Thursday, January 5, 2017

Of Course Trump's Election Influenced the Fed

Look, no one smart was saying Donald Trump was likely to win on the morning of November 8th. Then he won. That meant all the norms and expectations of a Clinton Presidency went out the door, and a wholesale policy change was likely. He ran as an anti-Obama, she ran as his third term. She was a career politician, he was not. She was favored, he was not. Him winning meant some wholesale changes in how things were likely to get done.

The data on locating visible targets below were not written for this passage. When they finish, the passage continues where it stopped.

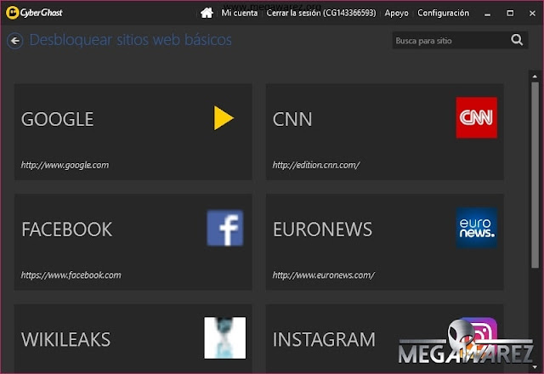544x374 pixels.
Task: Open Configuración settings
Action: [x=443, y=14]
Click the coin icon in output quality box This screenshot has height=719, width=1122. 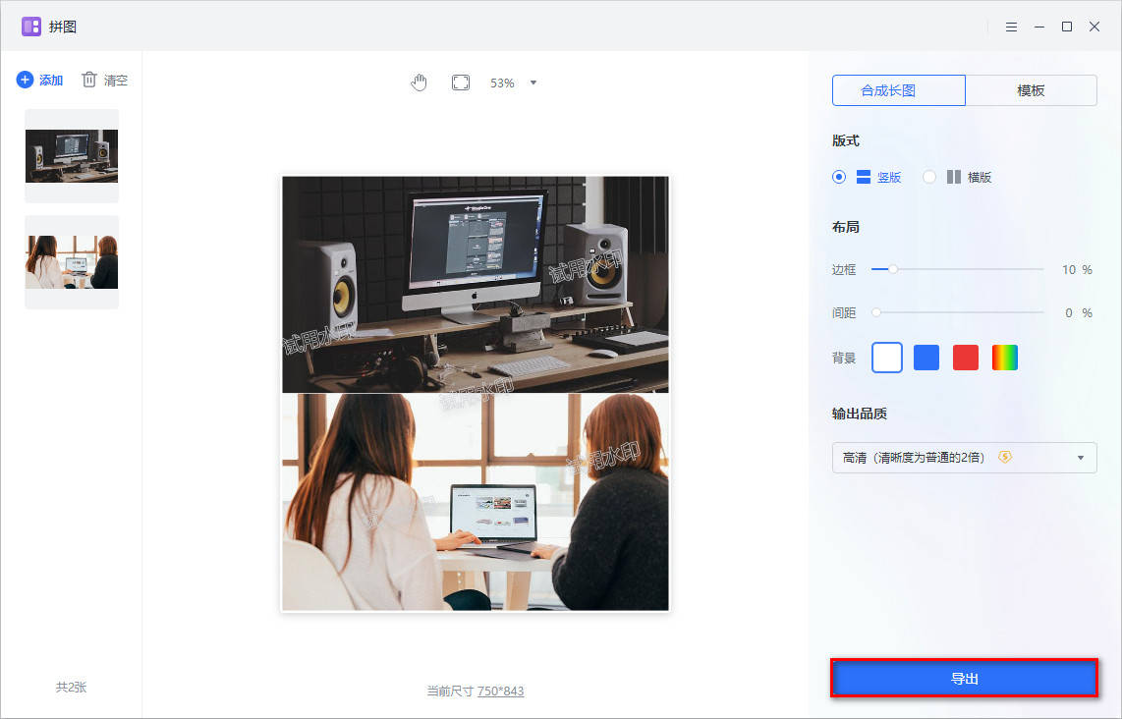(1003, 457)
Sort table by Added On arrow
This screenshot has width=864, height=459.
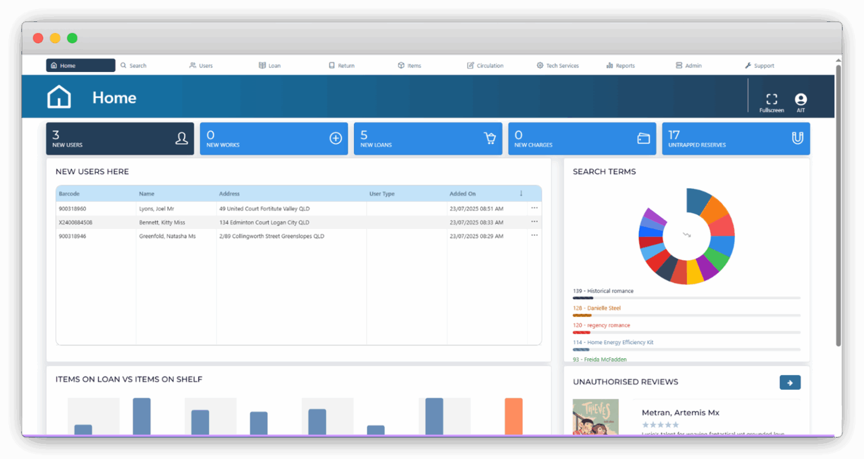pos(521,194)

Predictably, the Federal Reserve was being reactive at their first post-election meeting:
The Fed said in its minutes, which were released Wednesday, that its anticipated path of interest rates rose significantly following Trump's presidential win. And Fed economists said that investors seemed to be expecting the same. "Most of the steepening of the expected policy path occurred following the U.S. elections," the Fed staffers wrote in the notes that accompanied last month's meeting.
Yes, Fed members seemed convinced that Trump would push through some stimulus measures and that the economy would grow faster under Trump. But they also said Trump's policies increase the risk of higher inflation, and that if so, that would likely cause them to move faster in raising interest rates. The Fed's official statement said that the Fed would continue to increase rates at a gradual pace, although the so-called dot-plot released after the meeting showed Fed members had upped their prediction to three rate increases in 2017, from a previous two. 
When the economy is growing, the Federal Reserve is not a big fan of stimulus. New Presidents, coming in from a party that is out of power, tend to want to do stuff to keep the economy churning in the positive, because it's good for their politics. This is not anything new, and actually shouldn't cause huge alarms for the public, though it probably will because our new President will probably make a lot of noise about it. This is both no big deal, and a very big deal.

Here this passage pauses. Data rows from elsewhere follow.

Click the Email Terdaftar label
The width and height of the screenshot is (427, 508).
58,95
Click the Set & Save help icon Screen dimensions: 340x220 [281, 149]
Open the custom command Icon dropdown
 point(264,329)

This is no big deal because it was to be expected. The Federal Reserve has been talking about rate hikes since 2015, and planned to do them anyway. This is the expected policy on their end in a growing economy, as they seek to cool down inflation fears. Job creation is up, wages are rising, and growth is strong. The Fed is doing the job it is tasked to do here.

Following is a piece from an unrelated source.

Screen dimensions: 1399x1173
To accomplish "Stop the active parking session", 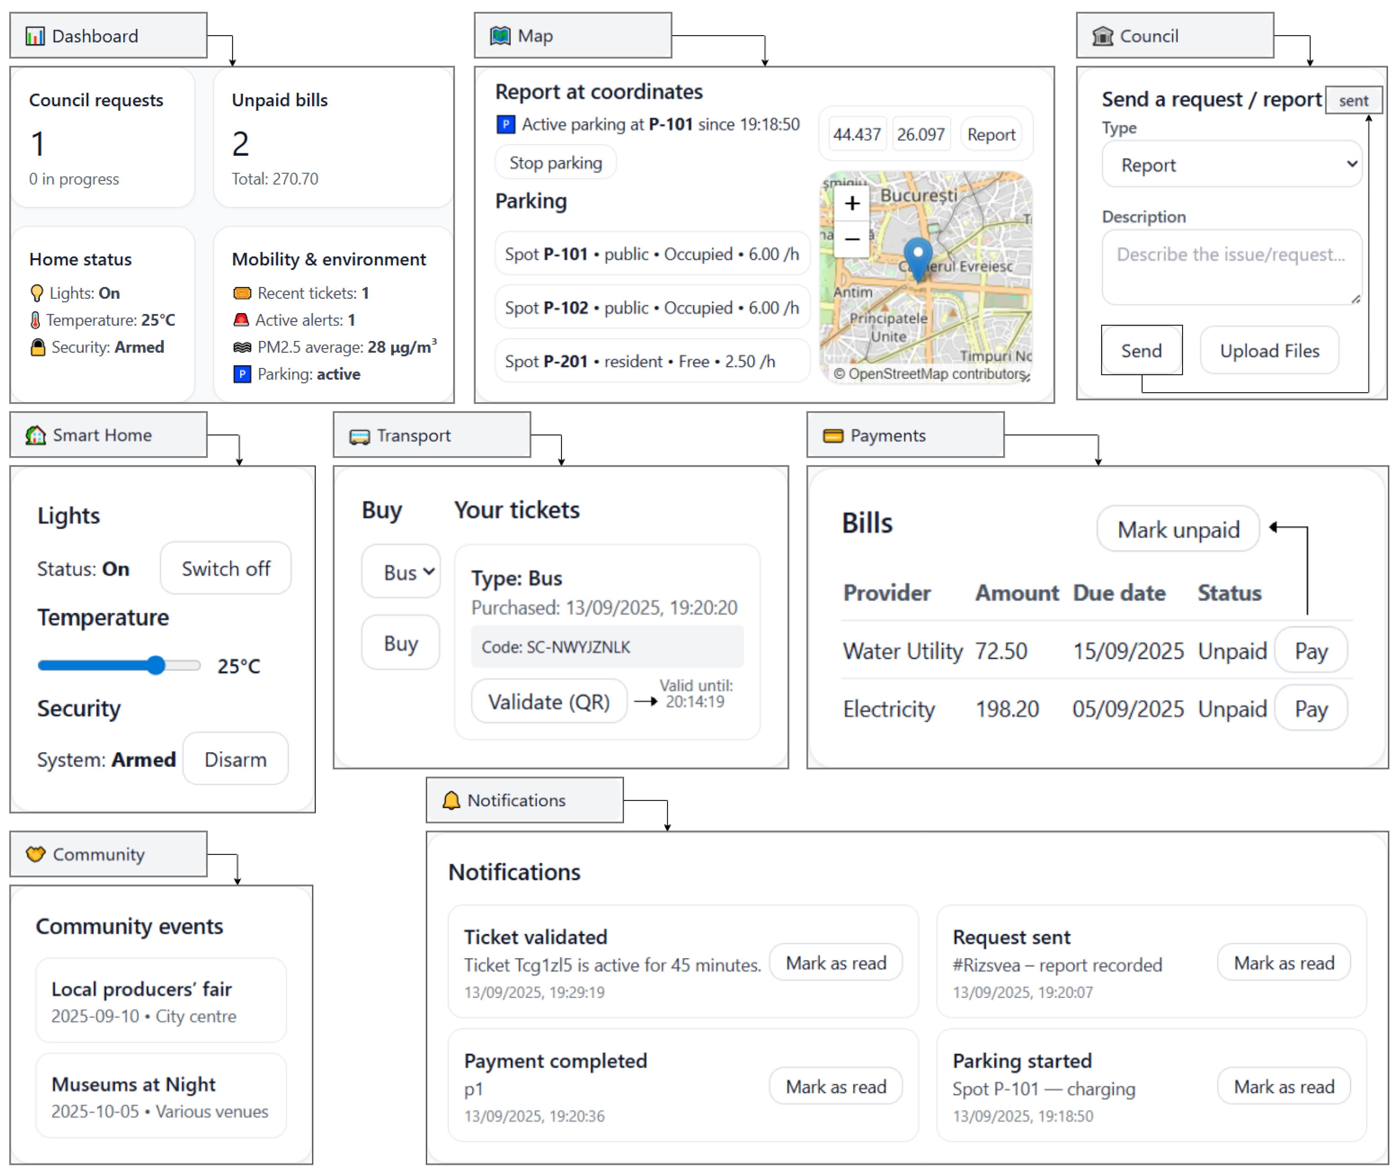I will coord(555,163).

Those conditions though are normally the conditions you re-elect the President's party and policies under. In a non-partisan, round-about way, this is the Fed's way of saying they aren't happy with the voters' choice. Essentially, rate hikes will dull the impact of Trump's stimulus, which will put them at odds with him from the outset. They are doing this because of inflation concerns from "over-heating" the economy. Knowing Trump, and his inability to be subtle, this is going to be a big problem. He is likely to react negatively, and cause chaos with the market. One of the other things the Fed said in their minutes, that is getting less press, was that some Board of Governors members thought the uncertainty around Trump could cause the economy to cool off a bit. They were probably foreshadowing these types of fights.

In short, don't be alarmed at the Fed. Be alarmed at the world you're living in.